I got a few myself:
Before I even knew what gynecomastia was and before I even thought that what I had was abnormal, my dad had pointed out to my mother that I needed to lose weight in my chest region. I was about 19 and I was working out at home in the basement. I thought I just had round pecs but for some reason, that embarrassed me because it came from the old man. My sister looked at me one day and said, you got moobs like a 13 year old girl. Man oh man, did that sting.
As time wore on, friends would make comments but I would just laugh it off. One time, I was up at a friends cottage and I decided to take my shirt off. I know, stupid me right. It was about 5 of us and we went out on a boat to the middle of a lake so I didn't think it would be a big deal. One of the girls that was with us stared at me and I can tell at what she was staring at so I threw my t-shirt on right away. Thank God she didn't start talking about it. Cut to a few months later (winter time), I met up with her again and as we hugged each other hello, I jokingly whispered in her ear, nice boobs. Her response was not as nice as yours. Wow! I laughed it off but man did I feel like shite.
A few friends would mention it whenever we went to the gym and we all showered afterwards. I had to shower because there was no way I was walking around with body sweat for the rest of the day. We all left at the same time because I was either their ride or they were my ride so it was totally unavoidable.
That's what I keep saying to myself. This shouldn't be something that's going to keep burdening me for the rest of my life. I love the beach and I love to dive into a refreshing pool on a hot summer's day. I shouldn't have to think twice about doing either. I think there's a lot of guys here who have sacrificed personal fun so they won't be humiliated. I workout hard and I'd like to show off my progress with a nice tight t-shirt from time to time but I have never done that. The arms are big, the shoulder and back is broad and the legs look nice but what's the point?
I really thought that I was going to live with this thing for the rest of my life. Last year, I really made the effort to lose weight, eat right and really work on the weights. I lived for the bench press but as we all know, that won't make a difference. I am a bit of a guru on getting and staying in shape because I did a lot of reading on losing weight and I incorporated a lot of exercises into my routine but until I came to this site, I didn't know the only way to lose my gyne was by surgery. If everything goes as planned, I have my surgery with Dr. Fielding on July 13. To all the guys out there who don't think there's a light to the end of this tunnel, there is; it's called surgery. Thanks to the people who started this forum.

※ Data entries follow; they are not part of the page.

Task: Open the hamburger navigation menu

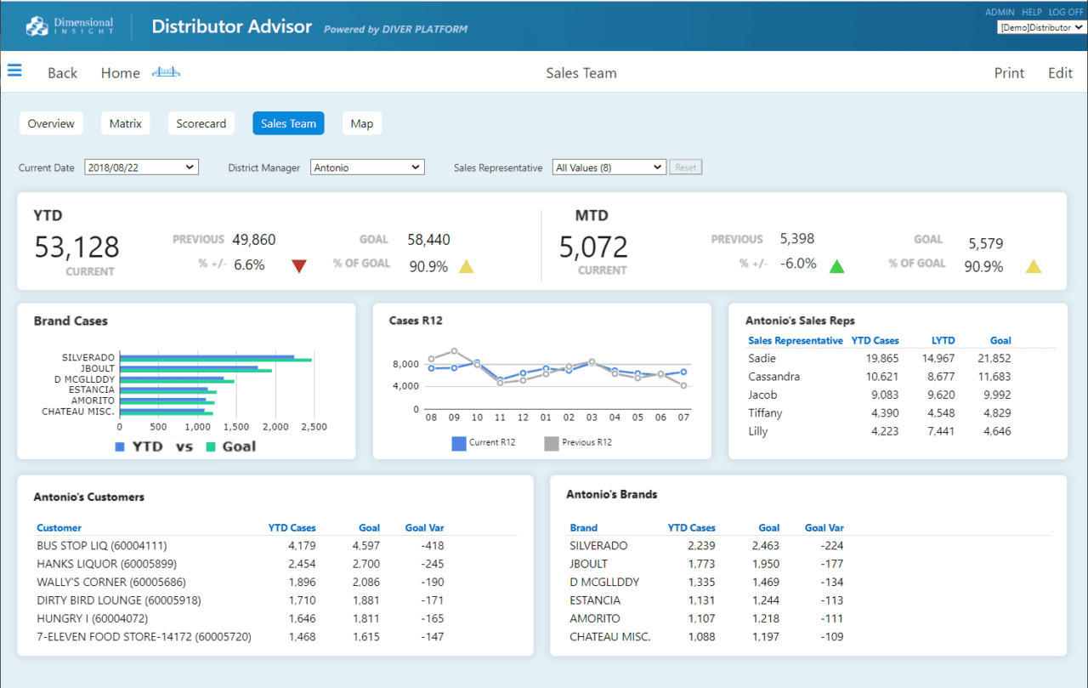Action: coord(14,70)
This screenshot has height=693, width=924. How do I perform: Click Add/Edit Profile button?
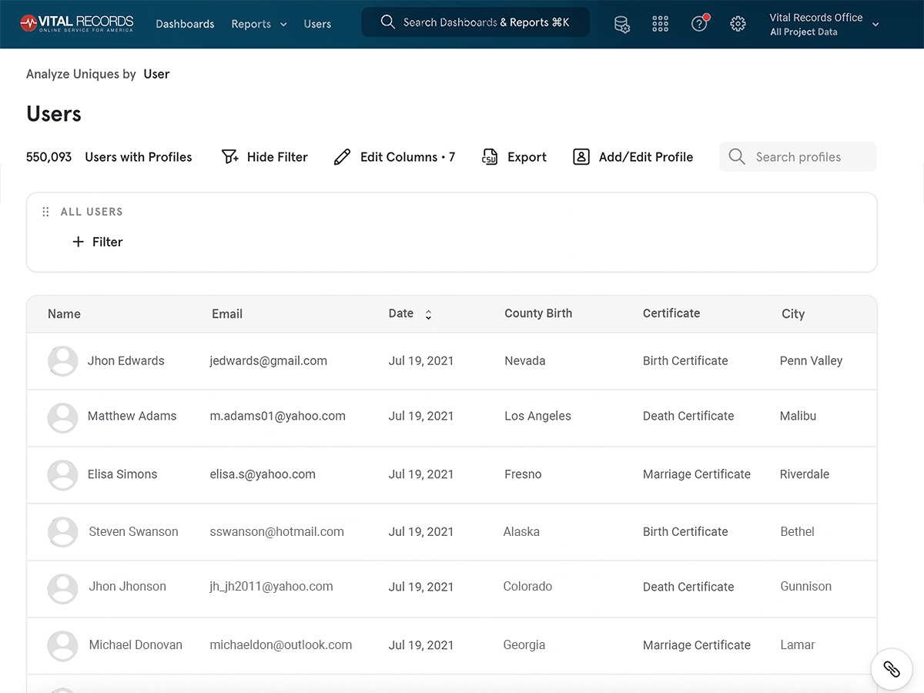click(633, 157)
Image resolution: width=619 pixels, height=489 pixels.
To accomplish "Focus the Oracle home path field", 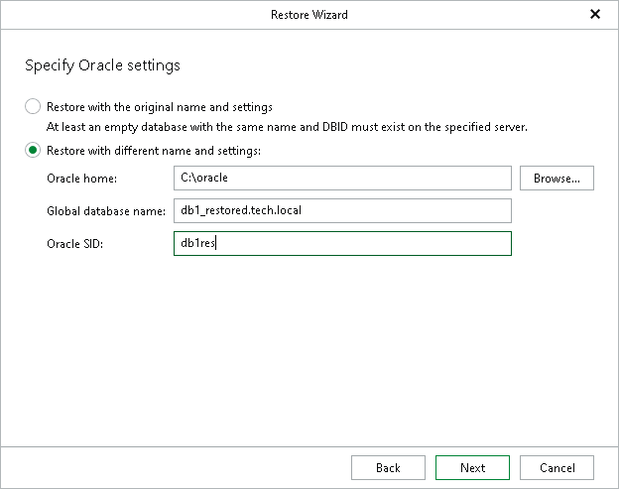I will pos(342,178).
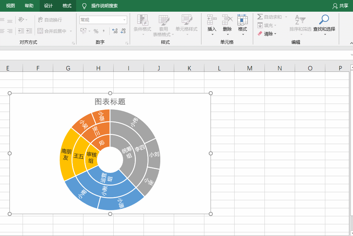Click the increase decimal places icon

pos(115,31)
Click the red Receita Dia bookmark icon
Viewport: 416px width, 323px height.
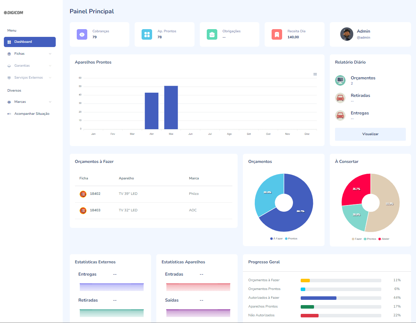pos(277,34)
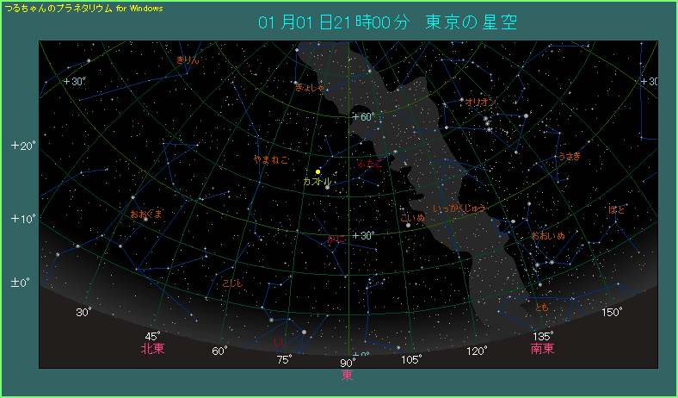Viewport: 678px width, 398px height.
Task: Select the おおぐま constellation label
Action: (x=145, y=213)
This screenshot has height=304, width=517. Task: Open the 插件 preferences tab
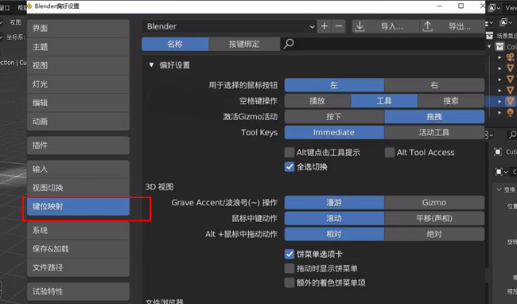point(78,146)
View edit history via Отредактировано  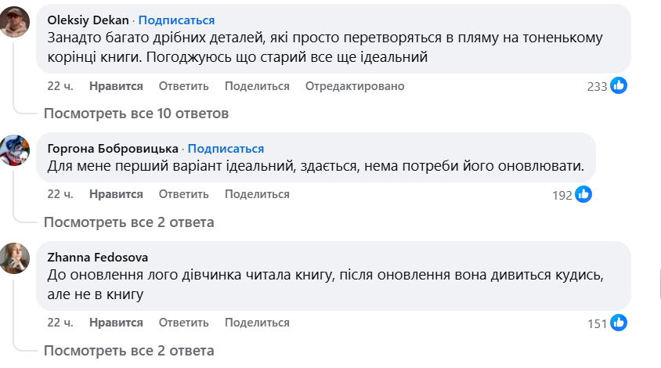pos(355,86)
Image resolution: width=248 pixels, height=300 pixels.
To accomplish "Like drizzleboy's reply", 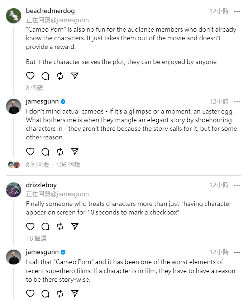I will pos(30,226).
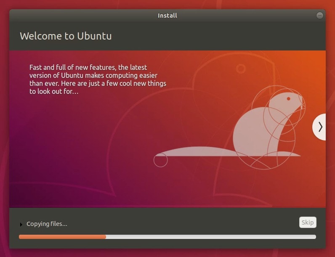Minimize the Install window
Viewport: 335px width, 257px height.
[x=320, y=16]
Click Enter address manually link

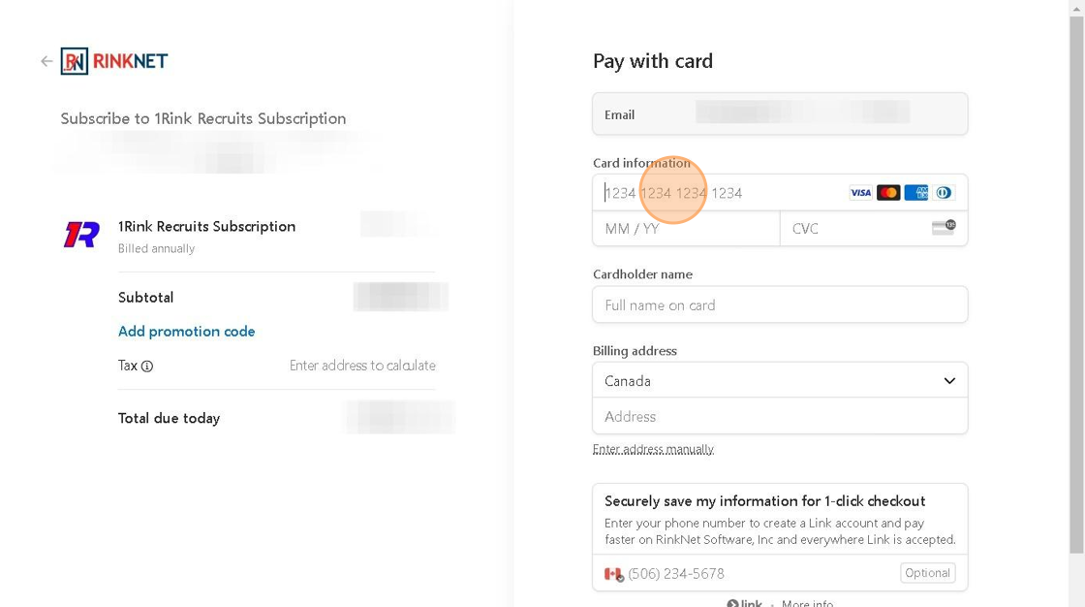(653, 449)
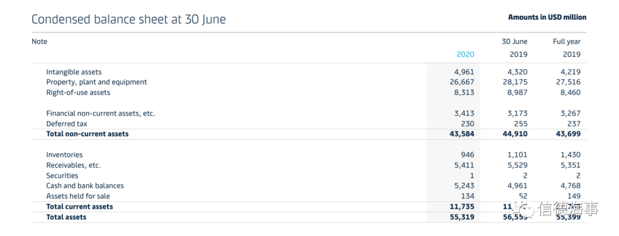Click Financial non-current assets, etc. label

101,114
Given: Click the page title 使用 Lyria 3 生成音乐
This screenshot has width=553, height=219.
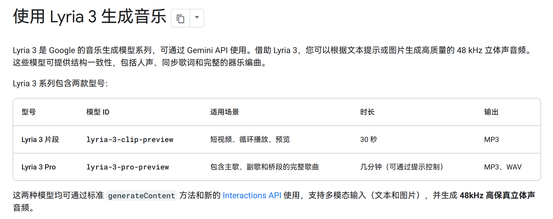Looking at the screenshot, I should (x=90, y=17).
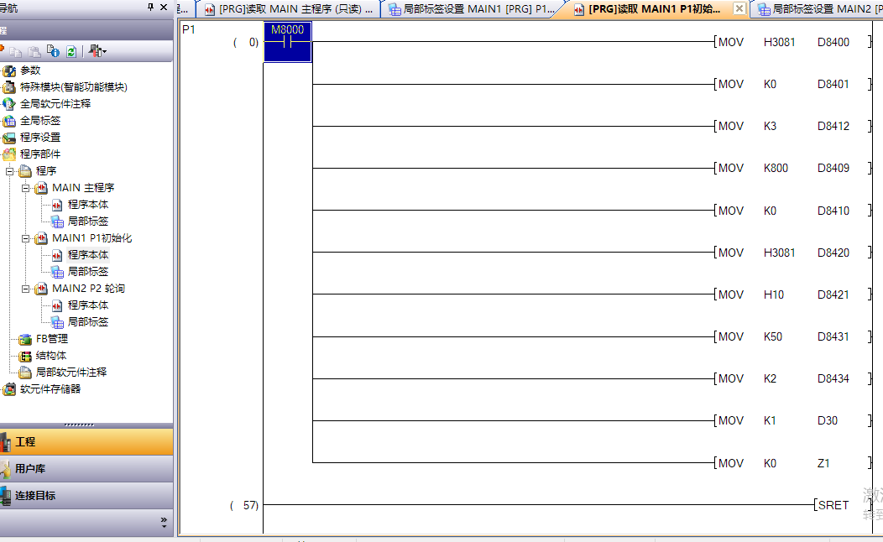This screenshot has height=542, width=883.
Task: Select the 软元件存储器 device memory item
Action: pos(50,389)
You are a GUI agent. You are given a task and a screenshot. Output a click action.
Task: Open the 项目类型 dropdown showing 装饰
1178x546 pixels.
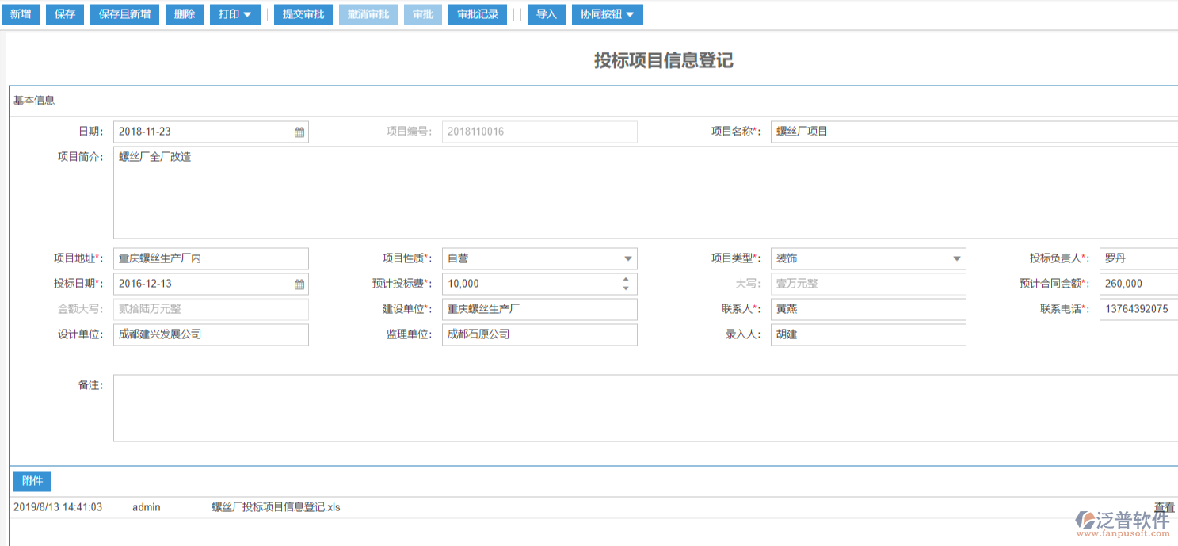click(x=958, y=258)
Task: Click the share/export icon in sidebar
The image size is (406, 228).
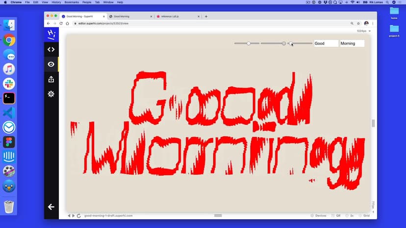Action: 51,79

Side note: I live in Brampton, Ontario (alright Bambu) and I was at a park with my son and girlfriend last summer. They had a small pool and some showers that you can run in and out of and splash around in. It was so funny because I knew right away I wasn't taking my shirt off but when I looked around, almost all the dads had their t-shirt on as well and most of them were in the pool. I couldn't tell if they had gyne but I thought to myself, maybe I'm not the only one with this problem.